Due to their large eccentricities, these objects are likely to have been
strongly perturbed by something, although it could not have been Neptune
because they do not come close enough to be scattered by that planet's
gravitational force. As both Sedna and 2000 CR105 also travel beyond 500
AU from the sun, one theory is that after being scattered by Neptune, a
passing star could have pulled their closest approaches away from the Sun.

Buffy is clearly a member of the "Extended Scattered Disk". However,
Buffy's almost circular orbit makes it stand out from the other members.
In addition, Buffy's large orbital tilt is not so easily explained by
the passing star idea. If a star could have affected Buffy so strongly,
it should also have disrupted much of the main Kuiper belt as well.
Since astronomers do not detect that strong disruption, a more complex
theory is needed to explain Buffy's orbit.

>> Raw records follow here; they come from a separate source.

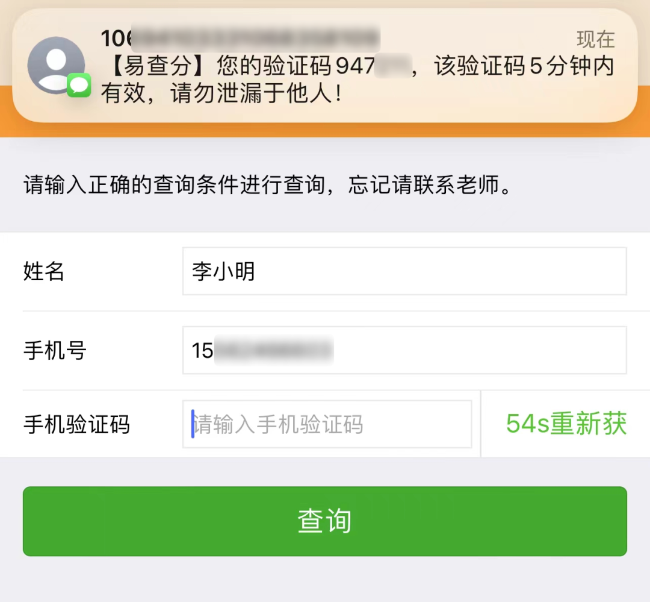Tap the gray contact avatar in notification

(x=56, y=65)
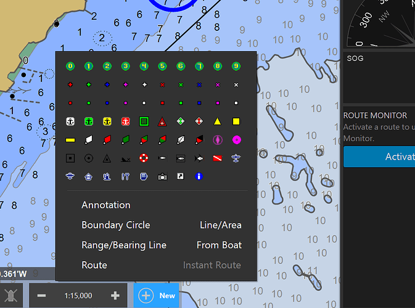Pick the life ring buoy icon
Viewport: 415px width, 308px height.
click(x=144, y=158)
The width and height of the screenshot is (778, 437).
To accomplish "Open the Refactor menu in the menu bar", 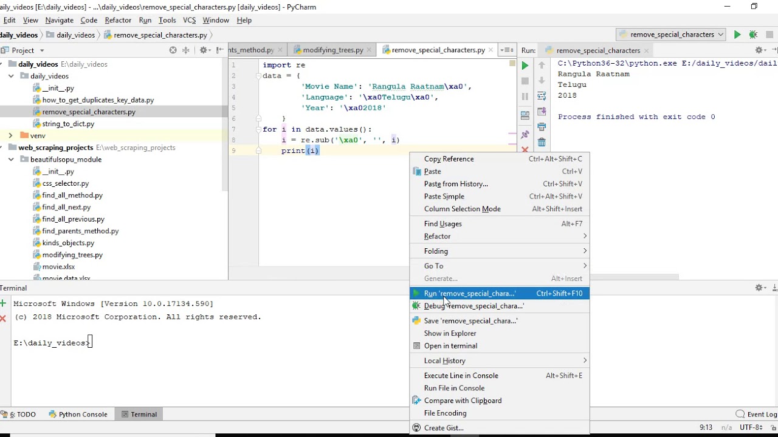I will pos(118,20).
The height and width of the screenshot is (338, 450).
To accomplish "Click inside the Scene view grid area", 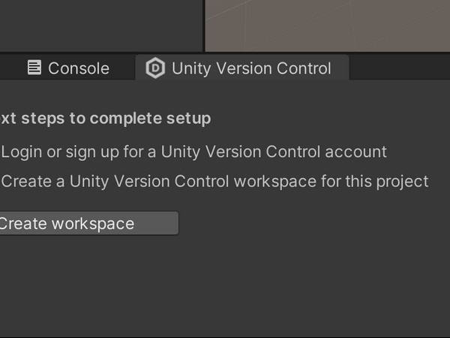I will (327, 24).
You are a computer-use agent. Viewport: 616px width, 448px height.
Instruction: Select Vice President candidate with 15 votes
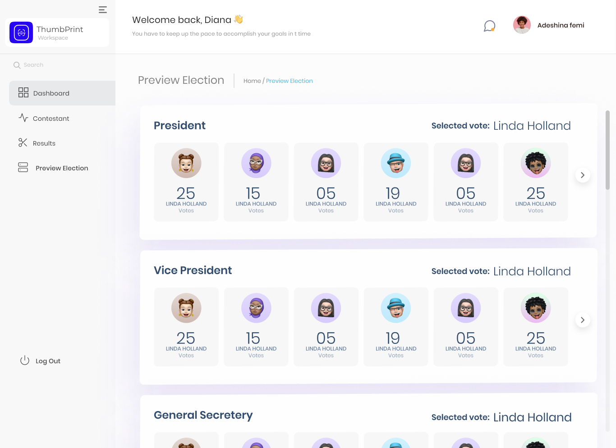pyautogui.click(x=256, y=327)
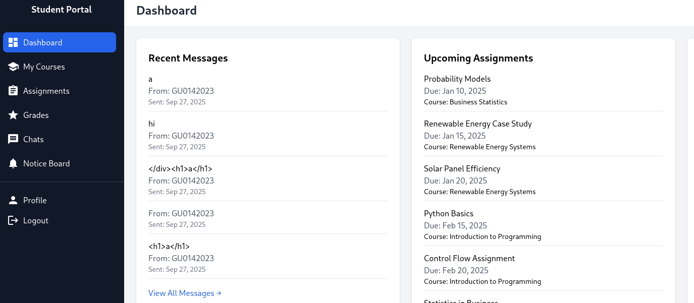Click the Profile person icon
The height and width of the screenshot is (303, 694).
point(13,200)
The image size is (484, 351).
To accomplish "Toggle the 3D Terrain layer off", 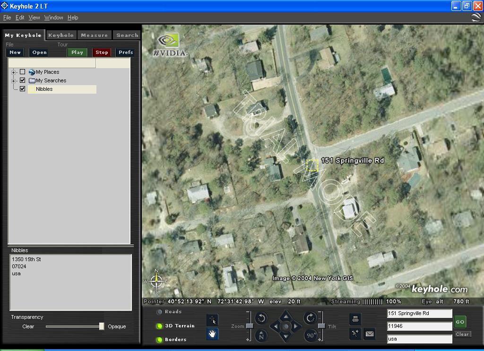I will [x=160, y=326].
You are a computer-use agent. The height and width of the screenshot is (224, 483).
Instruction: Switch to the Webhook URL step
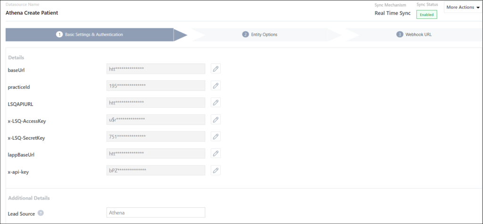pos(414,34)
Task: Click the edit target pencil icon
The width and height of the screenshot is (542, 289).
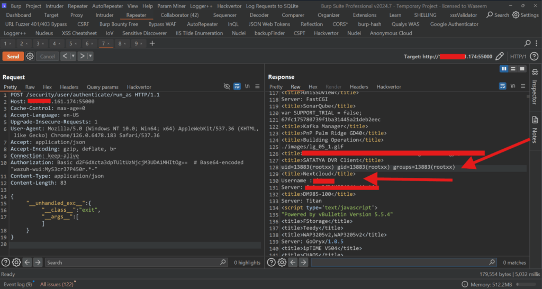Action: [500, 56]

The elusive explanation may lie in side-effects from rearrangements of
the Solar System early in its history. One possibility is that as
Neptune's orbit slowly expanded in the young Solar System, complex
gravitational interactions could have caused some Kuiper belt orbits to
circularize and tilt. While Buffy's orbit could have been created this
way, this theory would not seem to explain 2000 CR105 and Sedna. This
new discovery is exciting because it causes us to rethink our
understanding of how the Kuiper belt formed.

The Future

Over the last half decade, theories about the formation of our outer
Solar System have been pushed to their limits: unusual Kuiper belt
objects, like Buffy, which never come close to Neptune yet have high
inclination must be explained.

Although theories that explain individual objects exist, reproducing the
entire ensemble of known objects with one process poses a difficult
challenge to current solar system models. Because the unusual objects,
like Buffy, are very rare, astronomers are still scratching the surface
of the dark corners of the Kuiper belt. Future large-scale surveys that
systematically explore the Kuiper belt are the only way unlock the
mysteries of what happened early in the history of our Solar System.

LINKS

* 3D simulation of Buffy's orbit, copyright dunnbypaul.net. Please note
this is an 11MB MPEG movie.
http://www.cfeps.astrosci.ca/4b7/Buffy-simulation.mpg

* A black and white, EPS version of the face-on view of the Solar System
(first figure above).
http://www.cfeps.astrosci.ca/4b7/4b7orb_bw.eps

* A black and white, EPS version of the side-on view of the Solar System
(second figure above).
http://www.cfeps.astrosci.ca/4b7/4b7inc_bw.eps

* A slightly more technical web page on Buffy, with some more
information and details.
http://www.cfeps.astrosci.ca/4b7/techie.html

* Also, orbital element diagrams, a pair of technical figures describing
the orbital parameters of 2004 XR190 (in red, with uncertainty estimate)
relative to other known Kuiper belt objects whose orbits have been
observed for more than two years.
http://www.cfeps.astrosci.ca/4b7/plotelem.gif

For reference: The first link on this web page
http://www.astro.ubc.ca/people/gladman/pub.html goes to a only
slightly-technical recent review paper in Science about orbital
population of the outer Solar System.

[NOTE: Images and contact info are available at
http://www.cfeps.astrosci.ca/4b7/ ]

For now, the discoverers are using the temporary nickname
"Buffy" to identify the new object, although they have proposed a
different official name in keeping with normal procedures for naming
such objects.

Normal procedures involve waiting until the object is numbered before
submitting a name proposal. The object has not been numbered.